Tutto ciò che si sapeva era che per trasformare il mosto in vino bisognava
aggiungere nelle botti un particolare lievito. Eppure, senza apparente motivo,
alcune botti davano il vino buono e altre dell’orribile aceto. Perché?
Pasteur, che era un chimico, a
differenza della maggior parte dei medici dell’epoca, aveva una certa
familiarità con il metodo sperimentale. Si mise quindi a studiare quel lievito
da scienziato, con microscopio e provette. Scoprì così con sua grande sorpresa
che si trattava di una sostanza animata: in altre parole il lievito era
composto da “ animaletti” che” digerivano” il mosto e lo trasformavano in vino.
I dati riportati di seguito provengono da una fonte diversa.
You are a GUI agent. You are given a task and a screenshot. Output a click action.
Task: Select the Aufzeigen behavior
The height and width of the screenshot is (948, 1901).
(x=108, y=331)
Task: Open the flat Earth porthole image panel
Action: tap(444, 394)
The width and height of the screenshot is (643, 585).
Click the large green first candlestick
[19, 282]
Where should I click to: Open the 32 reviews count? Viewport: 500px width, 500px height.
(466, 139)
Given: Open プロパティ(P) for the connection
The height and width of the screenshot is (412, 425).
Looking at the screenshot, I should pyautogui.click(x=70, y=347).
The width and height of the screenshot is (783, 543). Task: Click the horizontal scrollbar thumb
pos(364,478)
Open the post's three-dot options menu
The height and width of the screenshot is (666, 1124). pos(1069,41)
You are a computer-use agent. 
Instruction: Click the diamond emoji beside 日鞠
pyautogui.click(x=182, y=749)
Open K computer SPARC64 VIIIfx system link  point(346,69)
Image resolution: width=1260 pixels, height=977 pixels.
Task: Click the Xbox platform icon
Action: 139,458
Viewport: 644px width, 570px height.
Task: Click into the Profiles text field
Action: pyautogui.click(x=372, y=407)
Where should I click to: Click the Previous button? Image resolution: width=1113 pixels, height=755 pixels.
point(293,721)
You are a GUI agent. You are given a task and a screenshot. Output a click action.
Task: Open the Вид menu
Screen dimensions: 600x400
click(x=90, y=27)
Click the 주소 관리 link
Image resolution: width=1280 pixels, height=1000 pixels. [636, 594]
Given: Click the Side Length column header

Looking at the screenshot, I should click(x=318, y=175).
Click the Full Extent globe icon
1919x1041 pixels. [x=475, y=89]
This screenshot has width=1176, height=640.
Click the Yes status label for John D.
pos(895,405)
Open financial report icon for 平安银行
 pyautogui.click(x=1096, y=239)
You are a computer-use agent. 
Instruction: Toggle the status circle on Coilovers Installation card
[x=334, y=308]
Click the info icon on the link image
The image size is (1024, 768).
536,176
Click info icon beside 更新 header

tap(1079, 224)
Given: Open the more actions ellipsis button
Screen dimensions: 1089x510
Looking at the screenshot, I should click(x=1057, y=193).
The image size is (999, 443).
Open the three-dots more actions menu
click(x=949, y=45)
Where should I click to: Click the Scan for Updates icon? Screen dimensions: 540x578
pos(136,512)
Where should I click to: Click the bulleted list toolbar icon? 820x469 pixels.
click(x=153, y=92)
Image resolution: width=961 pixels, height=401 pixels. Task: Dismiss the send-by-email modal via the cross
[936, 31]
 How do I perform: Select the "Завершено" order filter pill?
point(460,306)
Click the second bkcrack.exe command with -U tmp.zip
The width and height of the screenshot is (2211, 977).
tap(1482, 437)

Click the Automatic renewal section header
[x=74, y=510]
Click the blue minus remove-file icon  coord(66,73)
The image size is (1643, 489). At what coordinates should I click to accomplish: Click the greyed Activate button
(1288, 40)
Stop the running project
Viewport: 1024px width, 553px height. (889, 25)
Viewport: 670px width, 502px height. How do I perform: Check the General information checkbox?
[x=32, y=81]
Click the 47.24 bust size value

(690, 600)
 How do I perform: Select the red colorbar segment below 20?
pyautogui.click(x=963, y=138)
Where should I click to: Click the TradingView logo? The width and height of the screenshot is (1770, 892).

Non solo: nel vino buono gli animaletti avevano forma rotondeggiante, mentre in
quello andato a male erano più allungati. Pasteur fece due più due e concluse
che quegli “animaletti” dalla forma allungata erano i responsabili
dell’inacidimento del vino. Provando e riprovando- quindi con metodo
scientifico- riuscì a trovare il modo per distruggerli senza nuocere quelli “
buoni”, bastava riscaldare il mosto alla
giusta temperatura. Il problema dell’inacidimento del mosto era definitivamente
risolto, con grande sollievo per i produttori di vino. Quel processo venne
chiamato in suo onore ” pastorizzazione”: oggi non è quasi più utilizzato per il vino in
quanto si usano altre tecniche microbiologiche di controllo, mentre per il
latte resta una operazione fondamentale.